Source extract →
+++++
Web Services are based on
XML. The IBM alphaWorks web site (http://www.alphaworks.ibm.com/) describes Web
Services as follows:
"Web services are
self-describing, self-contained, modular applications that can be mixed and
matched with other Web services to create innovative products, processes, and
value chains. Web services are Internet applications that fulfill a specific
task or a set of tasks that work with many other web services in an
interoperable manner to carry out their part of a complex work flow or a
business transaction. In essence, they enable just-in-time application
integration and these web applications can be dynamically changed by the
creation of new web services. Various applications that are available on the
Internet can be accessed and invoked at run time without prior knowledge and
programming requirements to enable business processes and decision-making at
Web speeds. IBM's Web Services Toolkit provides a runtime environment as well
as demo/examples to design and execute web-service applications to find one
another and collaborate in business transactions without programming
requirements or human intervention."
+++++
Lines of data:
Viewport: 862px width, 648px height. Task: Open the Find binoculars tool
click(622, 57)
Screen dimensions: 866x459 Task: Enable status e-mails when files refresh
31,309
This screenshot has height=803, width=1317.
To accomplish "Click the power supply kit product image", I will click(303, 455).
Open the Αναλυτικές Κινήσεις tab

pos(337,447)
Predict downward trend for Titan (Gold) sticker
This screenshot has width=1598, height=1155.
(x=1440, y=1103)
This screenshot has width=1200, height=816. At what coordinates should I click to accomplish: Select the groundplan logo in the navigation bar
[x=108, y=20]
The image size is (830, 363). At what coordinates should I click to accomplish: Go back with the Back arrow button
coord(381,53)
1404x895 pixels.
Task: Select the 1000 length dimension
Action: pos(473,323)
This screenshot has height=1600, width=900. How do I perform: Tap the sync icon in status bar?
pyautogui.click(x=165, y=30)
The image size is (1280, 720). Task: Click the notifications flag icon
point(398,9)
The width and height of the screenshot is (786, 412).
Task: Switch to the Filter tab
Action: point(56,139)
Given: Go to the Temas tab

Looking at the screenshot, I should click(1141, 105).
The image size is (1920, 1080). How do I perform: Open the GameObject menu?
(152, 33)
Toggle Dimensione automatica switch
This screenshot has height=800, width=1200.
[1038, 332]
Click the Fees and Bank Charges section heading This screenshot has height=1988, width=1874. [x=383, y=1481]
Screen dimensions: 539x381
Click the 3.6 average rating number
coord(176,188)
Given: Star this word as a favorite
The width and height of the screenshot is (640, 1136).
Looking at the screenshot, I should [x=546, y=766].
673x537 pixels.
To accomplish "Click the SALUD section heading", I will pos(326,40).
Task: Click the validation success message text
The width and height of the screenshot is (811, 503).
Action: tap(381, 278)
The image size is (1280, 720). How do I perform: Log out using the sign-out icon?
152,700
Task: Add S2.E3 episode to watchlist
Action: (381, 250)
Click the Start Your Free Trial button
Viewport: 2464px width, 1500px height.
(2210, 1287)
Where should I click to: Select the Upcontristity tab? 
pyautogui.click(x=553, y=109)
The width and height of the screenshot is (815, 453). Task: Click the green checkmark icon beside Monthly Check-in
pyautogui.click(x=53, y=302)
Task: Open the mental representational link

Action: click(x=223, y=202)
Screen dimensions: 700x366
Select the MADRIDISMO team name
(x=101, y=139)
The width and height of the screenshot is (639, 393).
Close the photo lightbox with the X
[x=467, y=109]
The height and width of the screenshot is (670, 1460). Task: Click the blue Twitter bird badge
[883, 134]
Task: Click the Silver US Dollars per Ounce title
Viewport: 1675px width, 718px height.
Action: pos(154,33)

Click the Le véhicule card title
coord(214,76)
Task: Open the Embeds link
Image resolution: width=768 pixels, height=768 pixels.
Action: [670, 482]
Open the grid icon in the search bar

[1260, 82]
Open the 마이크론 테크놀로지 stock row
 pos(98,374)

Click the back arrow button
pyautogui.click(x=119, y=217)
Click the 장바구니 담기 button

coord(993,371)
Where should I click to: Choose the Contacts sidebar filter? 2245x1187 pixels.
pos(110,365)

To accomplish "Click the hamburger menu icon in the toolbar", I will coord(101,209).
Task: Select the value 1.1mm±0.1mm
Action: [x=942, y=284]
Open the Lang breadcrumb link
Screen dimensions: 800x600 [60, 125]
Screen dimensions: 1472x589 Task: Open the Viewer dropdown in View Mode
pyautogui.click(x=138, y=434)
+++++
Exercises →
- 1) Show each line of the records that contains the word "status".
- 2) Carry on the passage about web services from the point where it ends.

Responses to the exercise →
- 1)
Screen dimensions: 866x459 Task: Enable status e-mails when files refresh
This screenshot has height=1600, width=900. How do I perform: Tap the sync icon in status bar?

- 2)
Previously, to combine or
integrate different application programs, each Application Program Interface
(API) used by code modules in those programs was defined for the specific
language and operating system used. It generally meant that all programs had to
use the same language and operating system – analogous to the replacement of
Model X “soft-parts” only using hand-crafted parts from Major-General Autos
engineers as described in the car analogy above.
integration of code modules and applications using language-specific and
operating-system-specific APIs has made program integration very difficult in
the past. Code modules integrated using Remote Procedure Call (RPC) technologies
such as COM or CORBA interfaces have been used as we discussed earlier, but they
are tightly-coupled. Because of this tight coupling, a change that is made in
one component can also affect other components. While they are effective, these
technologies have been very complex and time-consuming. They have therefore been
expensive to use and maintain.
In contrast, Application
Program Interfaces can also be defined using XML. An API can be specified using
an XML language called SOAP (Simple Object Access Protocol), which offers the
advantage that it can be used with any programming language and operating system
that understands XML. As SOAP is much simpler, integrated code modules can be
loosely-coupled. This means that changes in one component do not affect other
components as we saw with tightly-coupled RPC approaches. Because of this, SOAP
is less expensive to use and maintain.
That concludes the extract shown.